Un lugar en el que pararse y cantar.» -Francis Brabazon
Recuerdo cuando niño, cuando empecé a tomar conciencia de que estaba consciente. Entonces me sentía como si estuviera en una especie de sueño, fascinado con esta cosa de ser, con el alrededor, la gente y la naturaleza, las hormigas que caminaban por el piso, las estrellas que brillaban en el cielo por la noche y con mi propio cuerpo, que respondía a mis deseos de movimiento. Sentía la autoconsciencia de dos maneras. Como una sensación indefinida de ser, que sentía sobre todo en mi cabeza, como si un pequeño enano viviera adentro, observando el mundo a través de mis ojos, mientras al mismo tiempo me imaginaba la habitación silenciosa donde vivía ese hombrecito.

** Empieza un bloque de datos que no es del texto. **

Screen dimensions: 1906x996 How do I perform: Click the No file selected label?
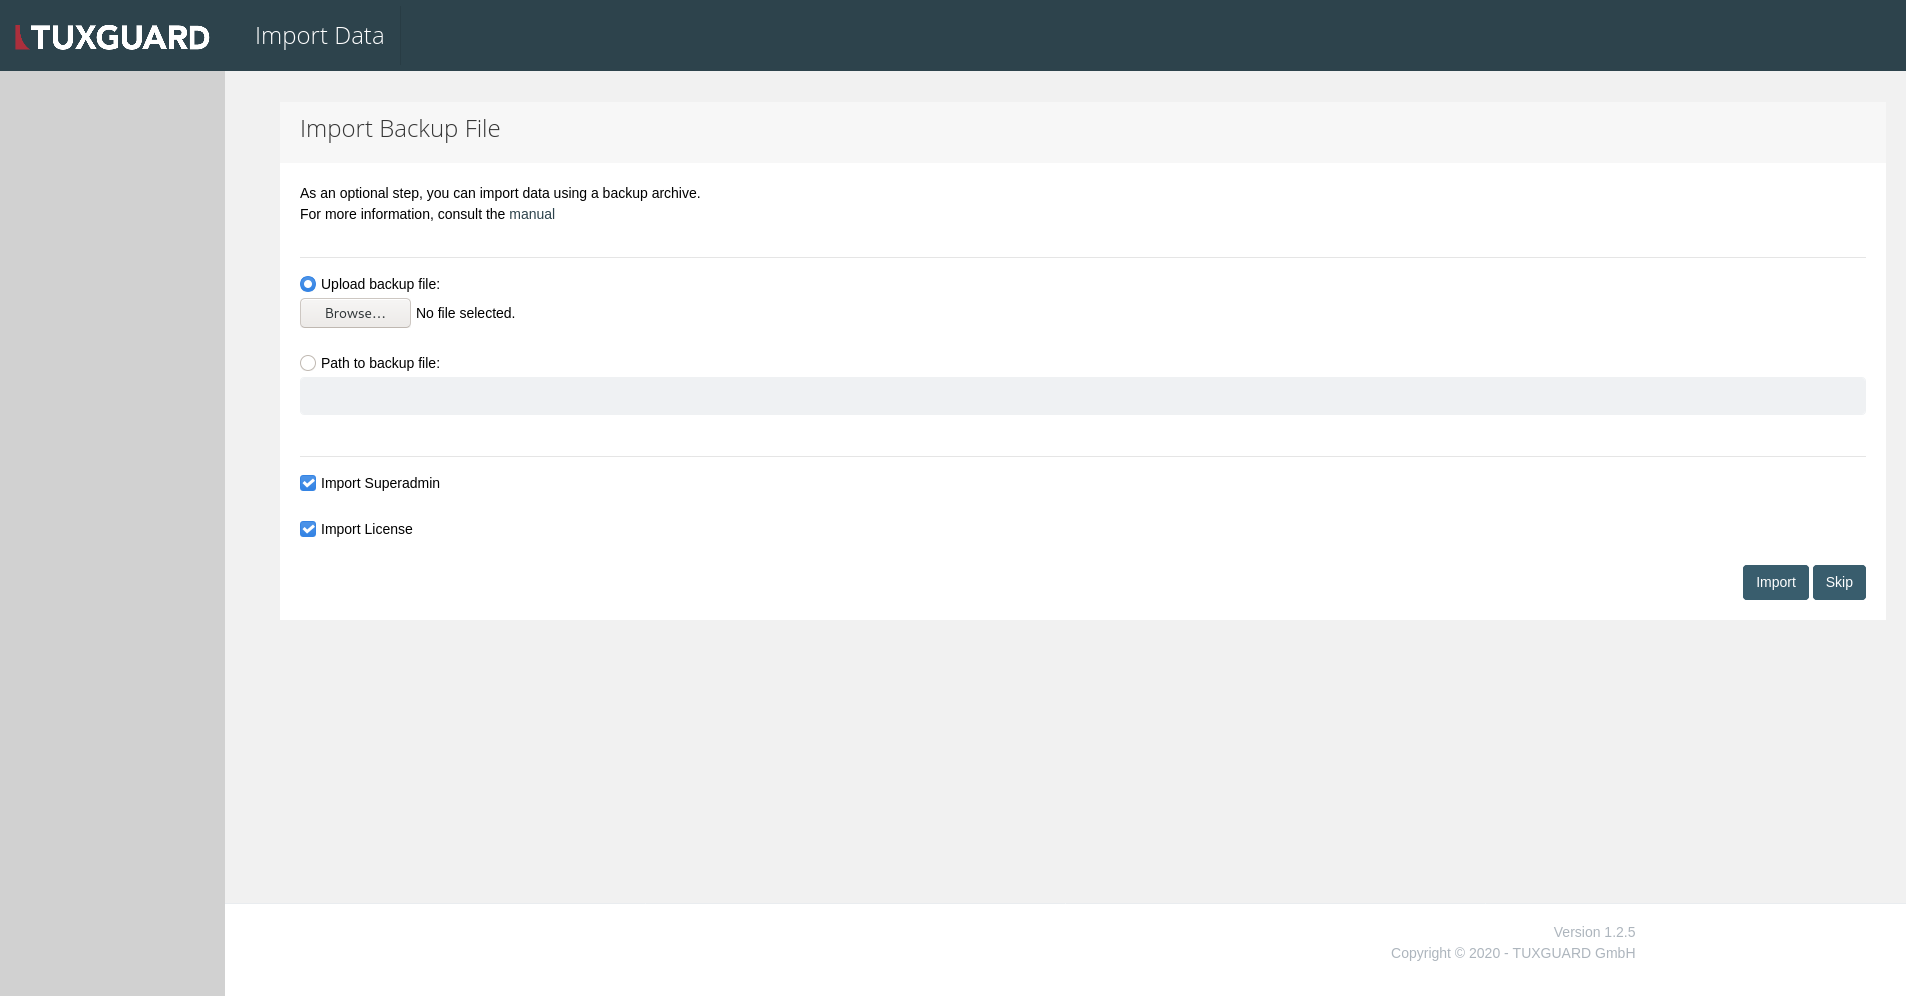click(464, 313)
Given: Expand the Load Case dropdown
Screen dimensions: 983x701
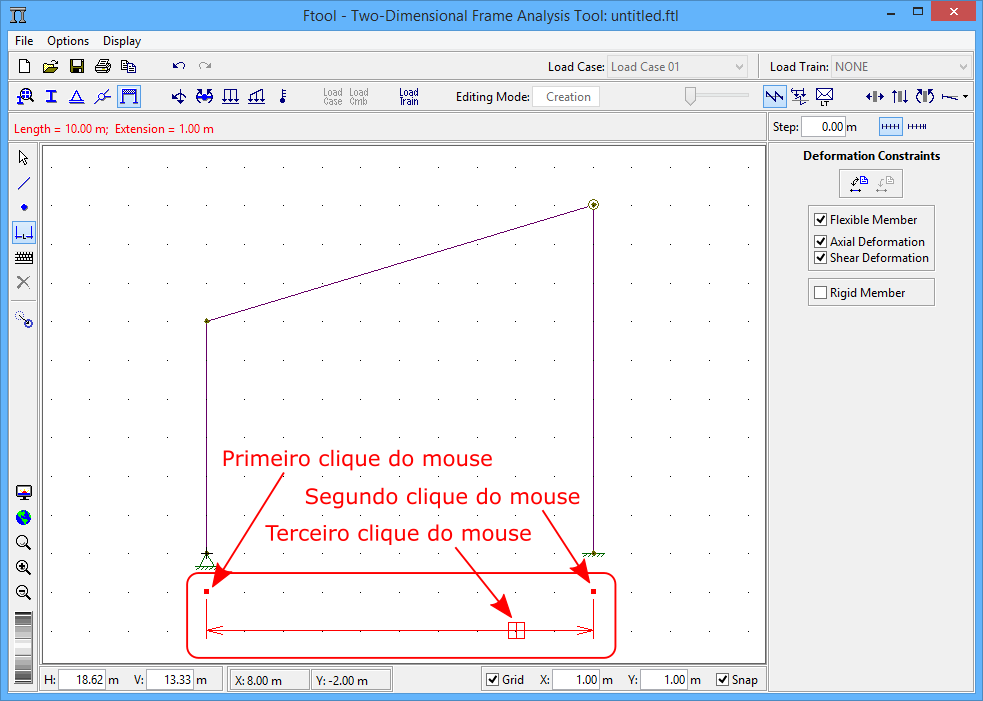Looking at the screenshot, I should pyautogui.click(x=739, y=67).
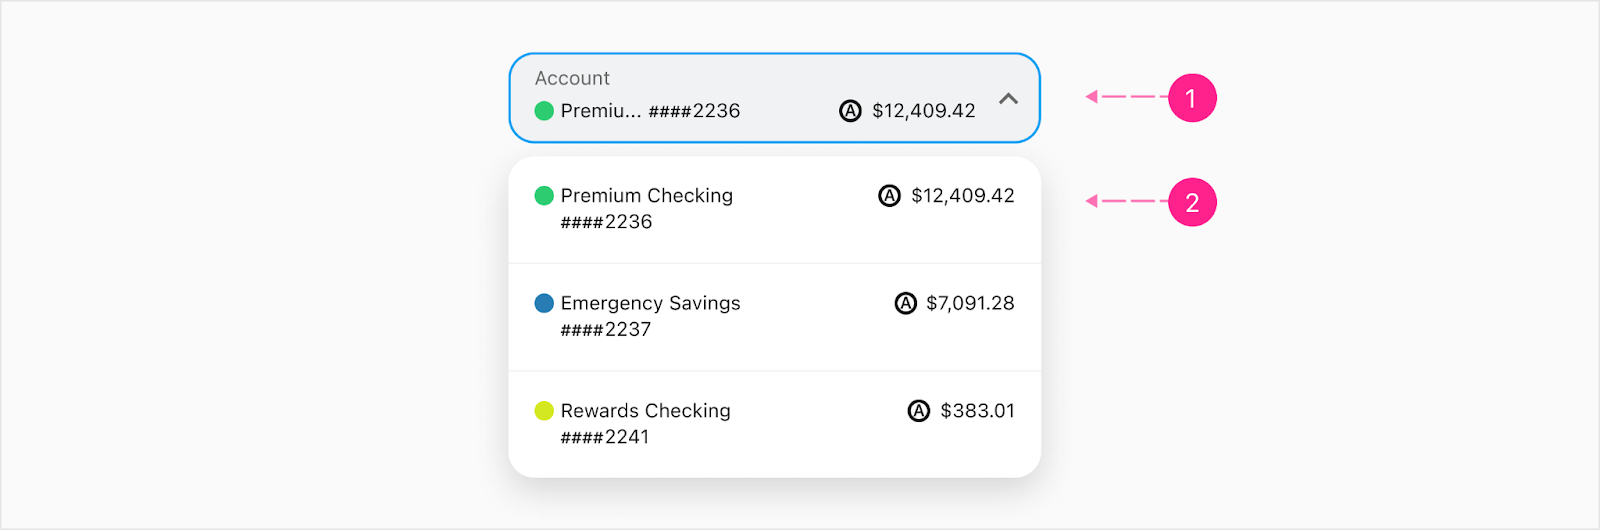
Task: Click the green dot next to Premium Checking
Action: 544,196
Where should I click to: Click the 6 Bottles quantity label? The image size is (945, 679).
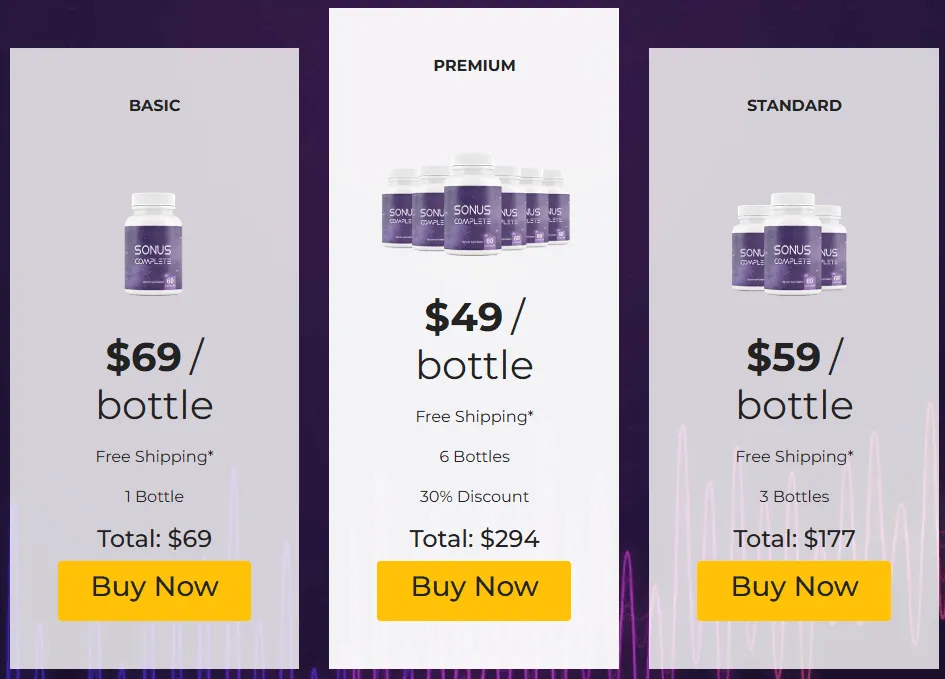point(473,456)
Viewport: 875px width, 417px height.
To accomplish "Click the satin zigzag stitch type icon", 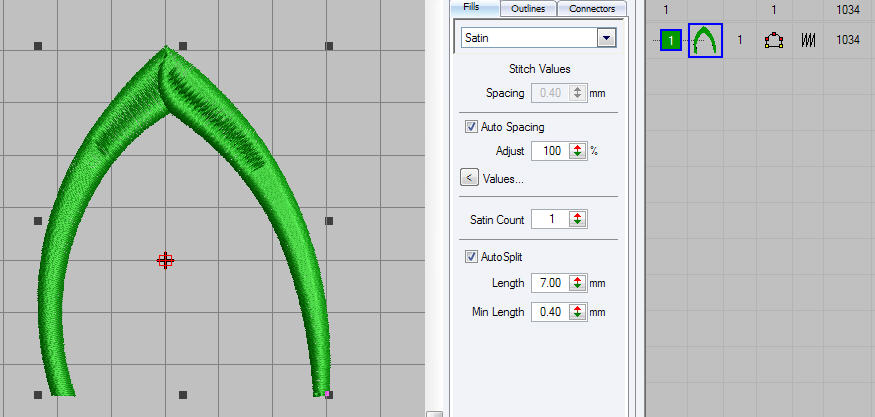I will (x=808, y=41).
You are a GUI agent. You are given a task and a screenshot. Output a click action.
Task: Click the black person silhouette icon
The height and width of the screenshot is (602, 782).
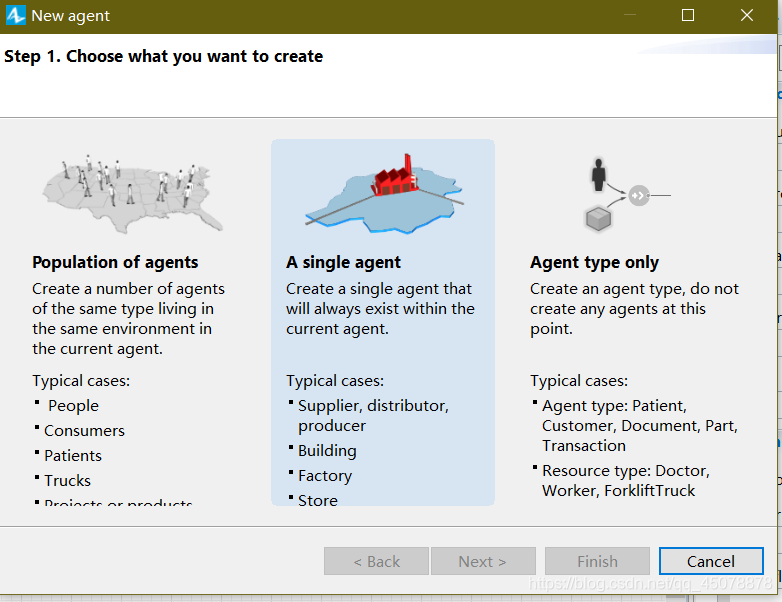coord(599,174)
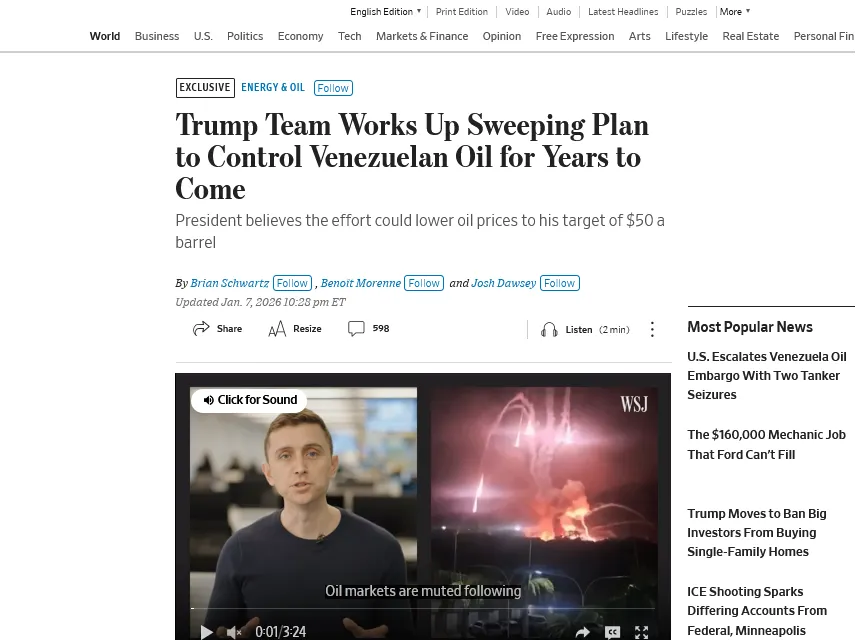Viewport: 856px width, 640px height.
Task: Toggle closed captions on the video
Action: pyautogui.click(x=613, y=632)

La segunda forma en que percibía mi autoconsciencia era a través de la interacción con los demás, los que me reconocían, me prestaban atención, me dieron y me llamaban con un nombre, me abrazaban, me amaban y se relacionaban conmigo. Y me identifiqué con ese nombre, el cuerpo, etc. Arsenio de Puerto Rico, civilización occidental, ascendientes españoles, varón, católico, etc. Y desempeñé el papel que se esperaba de mí, para el que me estaban entrenando. El cuerpo creció y mi mente acumuló la programación de interacción con los demás.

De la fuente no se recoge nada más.